On April 2, 2014, the Company acquired 100% of the outstanding shares and voting rights of Medical Modeling Inc. Medical Modeling Inc. is a provider of 3D printing-centric personalized surgical treatments and patient specific medical devices, including virtual surgical planning, personalized medical devices and clinical transfer tools. The fair value of the consideration paid for this acquisition, net of cash acquired, was $69,026 of which $51,526 was paid in cash and $17,500 was paid in shares of the Company’s stock. These shares were issued in a private transaction exempt from registration under the Securities Act of 1933. The operations of Medical Modeling Inc. have been integrated into the Company’s service revenues. The fair value of the consideration paid for this acquisition was allocated to the assets purchased and liabilities assumed, based on their estimated fair values as of the acquisition date, with any excess recorded as goodwill, and is included in the table below, which summarizes second quarter 2014 acquisitions. Factors considered in determination of goodwill include synergies, vertical integration and strategic fit for the Company.

 

The acquisition completed in the second quarter is not material relative to the Company’s assets or operating results; therefore, no proforma financial information is provided.

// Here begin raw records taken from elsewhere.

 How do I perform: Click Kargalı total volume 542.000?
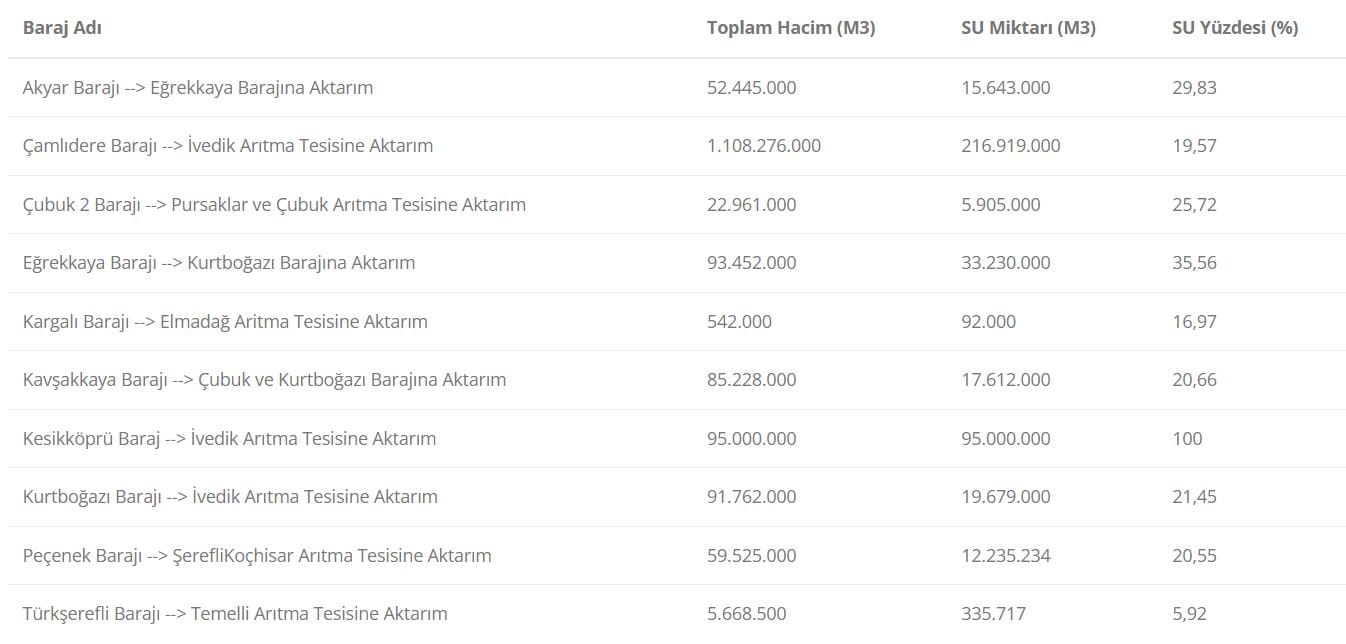click(x=739, y=321)
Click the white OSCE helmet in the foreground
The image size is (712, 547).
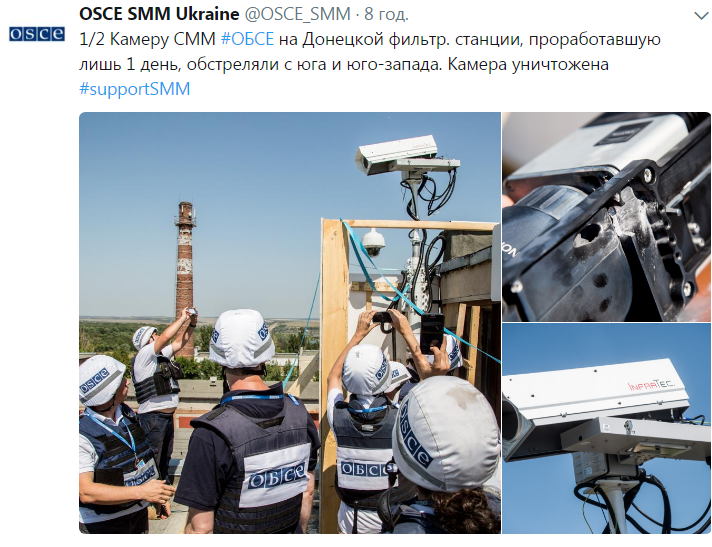(446, 434)
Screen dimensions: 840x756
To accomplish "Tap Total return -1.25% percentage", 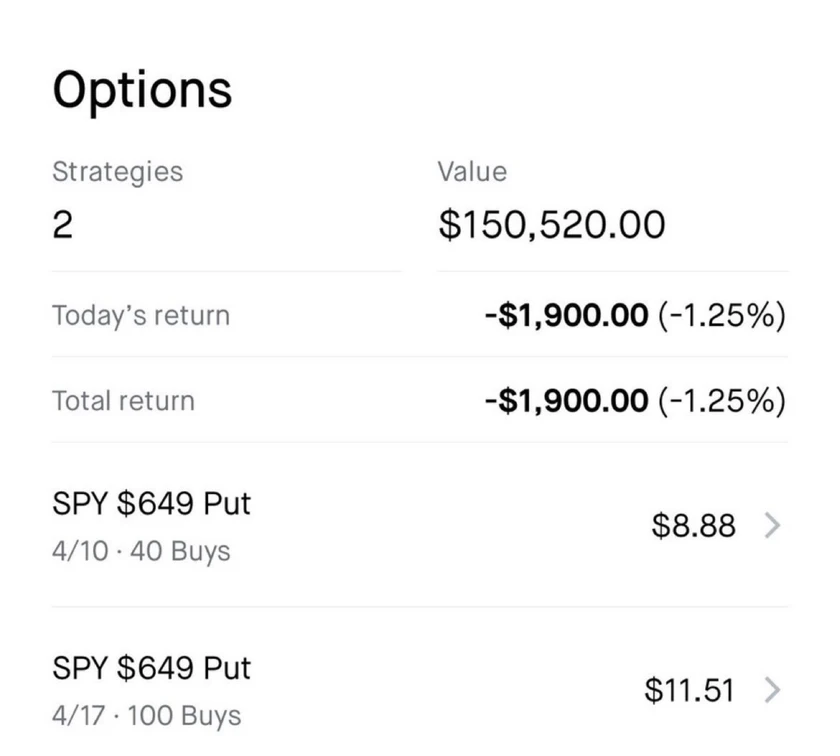I will (721, 401).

The Company’s purchase price allocation for the acquired company is preliminary and subject to revision as more detailed analyses are completed and additional information about fair value of assets and liabilities becomes available. The amounts related to the acquisition are allocated to the assets acquired and the liabilities assumed and are included in the Company’s unaudited condensed consolidated balance sheet at June 30, 2014 as follows:

 

 

 

 

 

 

 

 

(in thousands)

2014

Fixed assets

$

2,737 

Other intangible assets, net

 

34,300 

Goodwill

 

44,181 

Other assets, net of cash acquired

 

2,042 

Liabilities

 

(14,234)

Net assets acquired

$

69,026 

 

Subsequent Acquisitions

 

On April 16, 2014, the Company entered into a definitive agreement to acquire Robtec, an additive manufacturing service bureau and  distributor of 3D printing and scanning products located in Sao Paulo, Brazil. Under the terms of the agreement, the Company will acquire 70% of the shares of Robtec at closing and the remainder of the shares on the fifth anniversary of the closing. The acquisition is expected to close in the second half of 2014.

 

On July 30, 2014, the Company entered into a definitive agreement to acquire Simbionix USA Corporation (“Simbionix”) for $120,000 in cash, subject to customary closing adjustments. Simbionix is a provider of proprietary, high definition, 3D virtual reality surgical simulation, training and educational products for personalized medicine. Simbionix is headquartered in Cleveland, Ohio and has a research and development center in Israel. Under the terms of the agreement, subject to customary closing conditions, the Company will acquire 100% of the outstanding shares of Simbionix.